KAMMI dan Kepemimpinan Alternatif
Menjadi menarik jikalau ihwal kepemimpinan alternatif ini direfleksikan dalam konteks suksesi kepemimpinan pada organisasi mahasiswa yang berjulukan Kesatuan Aksi Mahasiswa Muslim Indonesia (KAMMI). Dalam pemahaman saya, KAMMI sebagai basis kader muda bangsa harus mencitrakan dirinya sebagai basis kepemimpinan alternative. Sebagaimana yang kita pahami, bahwa kepemimpinan alternative yaitu mereka yang mempunyai tipologi atau contoh kepemimpinan transformatif dan transaksional.

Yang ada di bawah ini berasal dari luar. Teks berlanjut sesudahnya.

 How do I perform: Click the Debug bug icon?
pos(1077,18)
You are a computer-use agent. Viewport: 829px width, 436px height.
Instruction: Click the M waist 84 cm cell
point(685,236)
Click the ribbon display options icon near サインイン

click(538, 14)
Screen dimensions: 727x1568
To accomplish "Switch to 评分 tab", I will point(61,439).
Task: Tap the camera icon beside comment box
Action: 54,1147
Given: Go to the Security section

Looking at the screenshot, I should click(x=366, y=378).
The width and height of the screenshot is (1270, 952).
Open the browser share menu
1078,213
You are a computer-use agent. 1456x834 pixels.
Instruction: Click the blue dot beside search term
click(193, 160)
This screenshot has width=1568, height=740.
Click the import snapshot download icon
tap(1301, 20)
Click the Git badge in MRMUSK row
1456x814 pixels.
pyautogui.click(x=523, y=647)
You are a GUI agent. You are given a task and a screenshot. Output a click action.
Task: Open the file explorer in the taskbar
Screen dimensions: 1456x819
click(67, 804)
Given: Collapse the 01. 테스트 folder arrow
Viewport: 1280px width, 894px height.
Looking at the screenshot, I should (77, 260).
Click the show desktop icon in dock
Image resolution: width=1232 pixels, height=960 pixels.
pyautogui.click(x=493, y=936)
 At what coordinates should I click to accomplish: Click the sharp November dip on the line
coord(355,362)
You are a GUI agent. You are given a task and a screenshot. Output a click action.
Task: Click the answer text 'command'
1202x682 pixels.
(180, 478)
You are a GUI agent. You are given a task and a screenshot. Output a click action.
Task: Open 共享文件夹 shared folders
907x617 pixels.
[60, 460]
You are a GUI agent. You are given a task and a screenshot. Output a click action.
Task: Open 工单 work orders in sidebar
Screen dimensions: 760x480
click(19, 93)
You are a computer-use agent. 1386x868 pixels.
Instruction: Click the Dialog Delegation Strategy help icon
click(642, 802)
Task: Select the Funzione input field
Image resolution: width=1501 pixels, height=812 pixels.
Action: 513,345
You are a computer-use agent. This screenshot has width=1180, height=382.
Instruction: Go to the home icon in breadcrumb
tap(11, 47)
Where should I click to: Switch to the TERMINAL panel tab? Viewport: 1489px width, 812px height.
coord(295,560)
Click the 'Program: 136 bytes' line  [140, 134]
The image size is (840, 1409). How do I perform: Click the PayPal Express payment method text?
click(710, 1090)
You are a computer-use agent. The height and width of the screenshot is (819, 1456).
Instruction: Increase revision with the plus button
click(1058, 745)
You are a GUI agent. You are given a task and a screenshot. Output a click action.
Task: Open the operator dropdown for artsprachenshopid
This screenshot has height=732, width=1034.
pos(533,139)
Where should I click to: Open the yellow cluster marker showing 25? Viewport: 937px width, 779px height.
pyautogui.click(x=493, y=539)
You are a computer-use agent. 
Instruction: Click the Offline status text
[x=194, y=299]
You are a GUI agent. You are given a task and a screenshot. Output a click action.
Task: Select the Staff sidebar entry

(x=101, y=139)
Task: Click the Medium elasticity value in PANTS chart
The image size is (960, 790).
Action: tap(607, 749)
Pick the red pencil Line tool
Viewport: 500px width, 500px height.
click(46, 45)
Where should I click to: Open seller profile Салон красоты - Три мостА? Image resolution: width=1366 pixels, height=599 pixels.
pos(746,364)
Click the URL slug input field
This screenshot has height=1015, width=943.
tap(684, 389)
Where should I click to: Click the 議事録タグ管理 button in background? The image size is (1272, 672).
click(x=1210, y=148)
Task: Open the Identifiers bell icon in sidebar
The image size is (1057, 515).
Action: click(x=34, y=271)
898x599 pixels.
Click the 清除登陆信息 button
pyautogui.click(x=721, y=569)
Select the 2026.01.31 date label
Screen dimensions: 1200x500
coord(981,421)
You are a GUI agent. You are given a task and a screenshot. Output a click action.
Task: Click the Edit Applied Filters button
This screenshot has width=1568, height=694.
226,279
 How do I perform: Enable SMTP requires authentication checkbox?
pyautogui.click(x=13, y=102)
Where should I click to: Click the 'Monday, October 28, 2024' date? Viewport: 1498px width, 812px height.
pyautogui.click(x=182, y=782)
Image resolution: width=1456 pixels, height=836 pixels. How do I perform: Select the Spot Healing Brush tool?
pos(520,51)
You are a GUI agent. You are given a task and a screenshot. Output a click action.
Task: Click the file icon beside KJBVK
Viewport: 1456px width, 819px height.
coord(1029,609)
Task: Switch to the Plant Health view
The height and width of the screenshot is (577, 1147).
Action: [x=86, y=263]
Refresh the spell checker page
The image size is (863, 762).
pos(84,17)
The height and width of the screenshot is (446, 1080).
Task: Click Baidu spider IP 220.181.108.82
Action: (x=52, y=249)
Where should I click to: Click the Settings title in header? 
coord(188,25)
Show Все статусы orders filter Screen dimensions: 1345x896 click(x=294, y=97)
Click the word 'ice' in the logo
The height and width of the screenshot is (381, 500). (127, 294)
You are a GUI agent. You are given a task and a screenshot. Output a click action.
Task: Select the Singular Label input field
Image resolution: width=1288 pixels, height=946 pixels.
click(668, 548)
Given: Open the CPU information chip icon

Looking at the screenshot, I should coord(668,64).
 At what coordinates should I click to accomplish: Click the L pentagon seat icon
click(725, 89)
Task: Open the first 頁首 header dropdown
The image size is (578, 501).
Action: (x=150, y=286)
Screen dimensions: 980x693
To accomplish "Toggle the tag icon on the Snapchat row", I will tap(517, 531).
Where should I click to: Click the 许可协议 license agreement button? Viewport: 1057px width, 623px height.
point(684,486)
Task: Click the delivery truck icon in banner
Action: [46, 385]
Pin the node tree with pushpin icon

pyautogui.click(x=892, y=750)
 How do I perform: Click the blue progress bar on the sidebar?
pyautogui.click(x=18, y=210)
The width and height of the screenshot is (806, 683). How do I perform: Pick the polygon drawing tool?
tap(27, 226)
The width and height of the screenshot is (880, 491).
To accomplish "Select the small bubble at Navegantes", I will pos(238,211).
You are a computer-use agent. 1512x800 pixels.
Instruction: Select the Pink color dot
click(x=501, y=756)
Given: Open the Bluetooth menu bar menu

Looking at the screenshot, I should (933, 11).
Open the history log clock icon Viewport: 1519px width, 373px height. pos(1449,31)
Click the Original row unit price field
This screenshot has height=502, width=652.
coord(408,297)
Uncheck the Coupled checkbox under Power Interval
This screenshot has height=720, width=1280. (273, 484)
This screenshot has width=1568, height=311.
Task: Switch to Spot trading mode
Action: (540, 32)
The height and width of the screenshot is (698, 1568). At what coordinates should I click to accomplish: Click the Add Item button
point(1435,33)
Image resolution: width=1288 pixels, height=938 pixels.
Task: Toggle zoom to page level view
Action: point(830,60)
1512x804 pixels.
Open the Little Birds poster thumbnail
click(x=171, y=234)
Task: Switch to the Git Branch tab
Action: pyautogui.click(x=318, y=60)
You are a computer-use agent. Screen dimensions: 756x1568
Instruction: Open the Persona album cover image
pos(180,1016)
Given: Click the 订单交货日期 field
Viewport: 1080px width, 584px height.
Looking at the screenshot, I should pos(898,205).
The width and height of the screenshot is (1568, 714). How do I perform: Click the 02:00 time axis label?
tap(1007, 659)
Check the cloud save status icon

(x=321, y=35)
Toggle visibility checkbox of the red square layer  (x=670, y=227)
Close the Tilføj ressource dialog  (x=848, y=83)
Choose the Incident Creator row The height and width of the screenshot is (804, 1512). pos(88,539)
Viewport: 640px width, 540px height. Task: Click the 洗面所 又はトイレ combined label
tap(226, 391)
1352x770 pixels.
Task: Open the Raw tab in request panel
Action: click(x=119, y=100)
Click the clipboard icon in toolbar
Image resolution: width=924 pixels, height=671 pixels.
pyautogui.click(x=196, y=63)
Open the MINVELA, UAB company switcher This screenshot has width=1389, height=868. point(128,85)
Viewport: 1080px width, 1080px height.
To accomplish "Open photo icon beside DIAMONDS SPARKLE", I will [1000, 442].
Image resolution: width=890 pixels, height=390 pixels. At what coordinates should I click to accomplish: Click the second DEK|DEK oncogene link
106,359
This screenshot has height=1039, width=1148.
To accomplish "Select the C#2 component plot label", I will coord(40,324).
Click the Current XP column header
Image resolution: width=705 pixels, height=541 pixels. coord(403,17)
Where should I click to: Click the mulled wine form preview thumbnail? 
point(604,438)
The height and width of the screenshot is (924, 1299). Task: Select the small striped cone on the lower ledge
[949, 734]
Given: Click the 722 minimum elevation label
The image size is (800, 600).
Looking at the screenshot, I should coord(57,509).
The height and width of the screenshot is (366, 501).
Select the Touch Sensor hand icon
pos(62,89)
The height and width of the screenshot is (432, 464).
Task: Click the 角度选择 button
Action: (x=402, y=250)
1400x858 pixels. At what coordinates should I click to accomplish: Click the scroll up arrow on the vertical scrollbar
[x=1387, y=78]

Kepemimpinan transformatif yaitu pemimpin yang yang bisa mendesain visi pribadi menjadi visi bersama serta menterjemahkannya ke dalam bentuk praksis atau kerja nyata. Kepemimpinan transaksional yaitu mereka yang berani melaksanakan kontrak politik dengan seluruh jajaran KAMMI yang ada di Indonesia. Selain itu juga, kepemimpinan transaksional harus bisa membuat sasaran yang terang terkait dengan pengembangan KAMMI ke depannya. Kepemimpinan alternative tidak lahir begitu saja, akan tetapi mereka harus bisa melewati ujian kepemimpianan dalam skala kepemimpinan terkecil. Setidaknya dengan ujian tersebut akan menjadi bekal mereka menuju kepemimpinan nasional. Sebagai ujian awal, beranikah calon ketua umum KAMMI melaksanakan kontrak politik dengan seluruh jajaran KAMMI seluruh Indonesia untuk membuat transparansi kebijakan selama menjabat ketua umum KAMMI? Kita tunggu saja nyali para kandidat!